Entry 80
Ladybugs, ritualized cleaning, jacaranda, the passage of time, soulmates
Last night I pulled a ladybug from the depths of my bag. It was resting - dead? I thought - on a balled-up napkin I had used earlier in the day and hadn’t found a trash can for. I walked out of Lissie’s house, across the tile floor in my bare feet, and tipped it onto the back stair railing. It moved, not dead. I threw the napkin away.
This morning I had a headache. Dehydration is likely to blame. My cat was curled up against me like he usually is, a pile of impossibly soft paws and whiskers that twitch when he dreams, and I wondered like I usually do what he might be dreaming about. I’d been up late reading Paglia on cats over the phone anyway, so their venerable beauty and darkness and depth had been on my mind all night. I reflected for a moment on my own dreams and thanked my psyche for no longer plaguing me with visions of the loss of my teeth in various troubling and sometimes extremely brutal ways, thanked it for its reassurance; I opened the curtains to LA’s grey, saw that pale sheen light up the mess of my apartment. Exactly where I might be in a few days time is still a mystery. It would be good to clean up a bit either way, I decide, and I pull my Roy Orbison records from the shelf in preparation along with the bundle of sage because all things ought to be ritualized.
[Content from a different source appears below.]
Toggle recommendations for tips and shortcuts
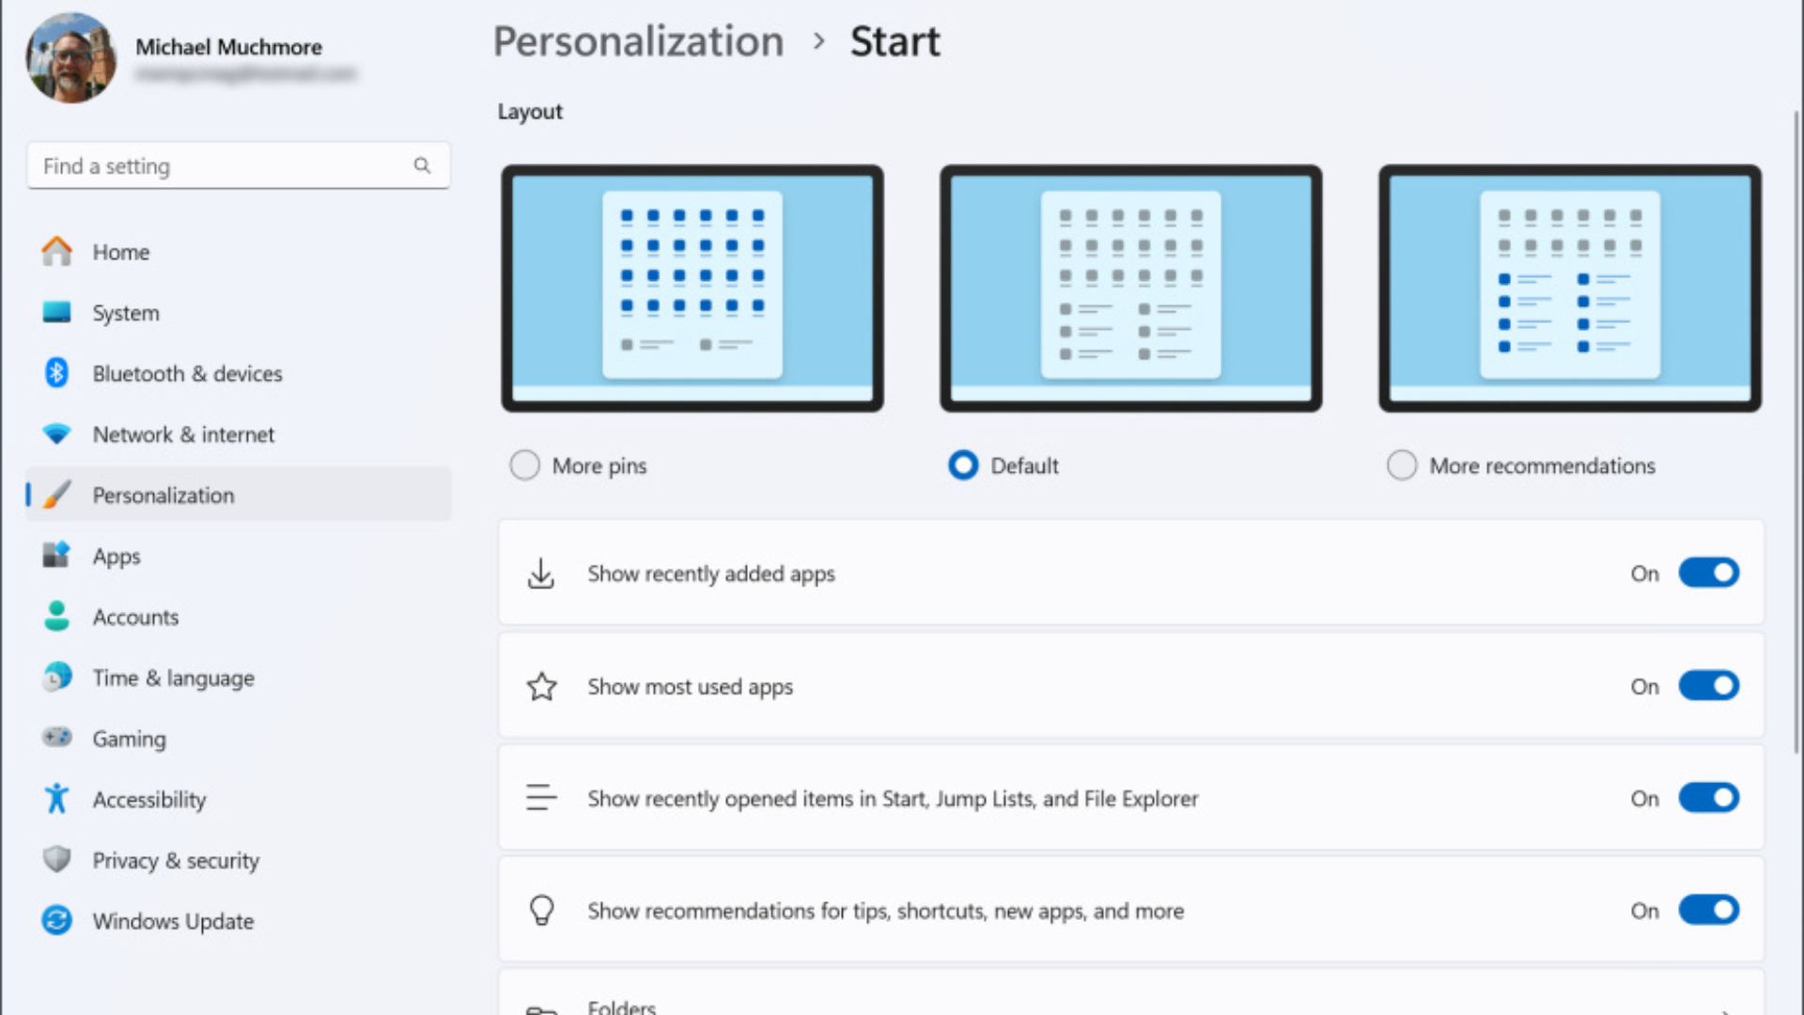 [1708, 911]
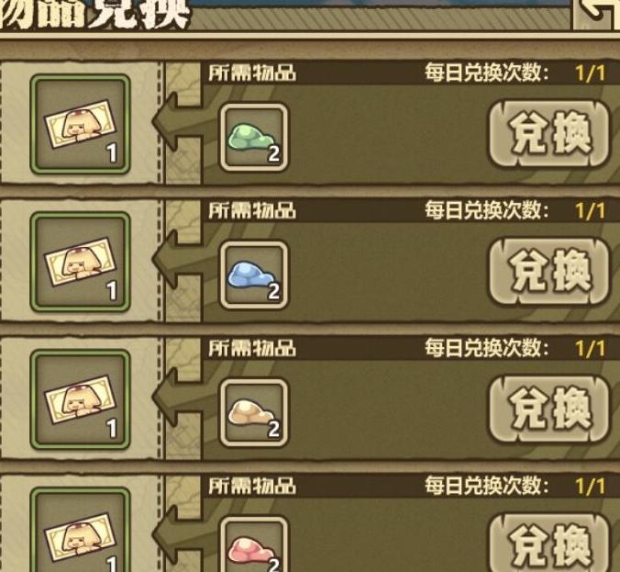Tap the third row's 每日兌換次數 1/1 counter

click(x=515, y=348)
Speaking of ritual, it’s been too long since I sat at the Musso’s bar or at the Chateau for lunch with anyone let alone Brittany and Summer, and I was reminded of it because I passed a jacaranda tree in bloom today on Sunset. My windows were down, my sunroof open, my car in need of a wash, and the flash of bright purple flung itself at me along with the recognition that one year approaches, that everything is completely different but I am more or less the same. Less the same as I was, more how I was meant to be. My niece is turning six, I remember; if I tried to surf I might still know how; if I hadn’t been wearing the same dress as Summer at Smoke House that night last spring who knows where we’d be; if Stella hadn’t come to mind like she did out of nowhere in December I might be six months behind myself and I wouldn’t be listening to so much Bob Dylan this afternoon, necessarily; if Lissie hadn’t moved here last year next week I wouldn’t have spent yesterday in Malibu and no ladybugs would have come home with me; if my hair didn’t grow so fast I’d still have real bangs; if I hadn’t started over exactly when I did or wound up driving Mulholland the night I did or written down my dream in a text I still would have found what I’d been looking for in the exact same place because your person is just your person -
There are phases and periods in which living becomes easy, and being yourself is natural, and all things are clearly seen without effort, and creation flows out of you like exhalation, but those periods aren’t endless. They end and start again.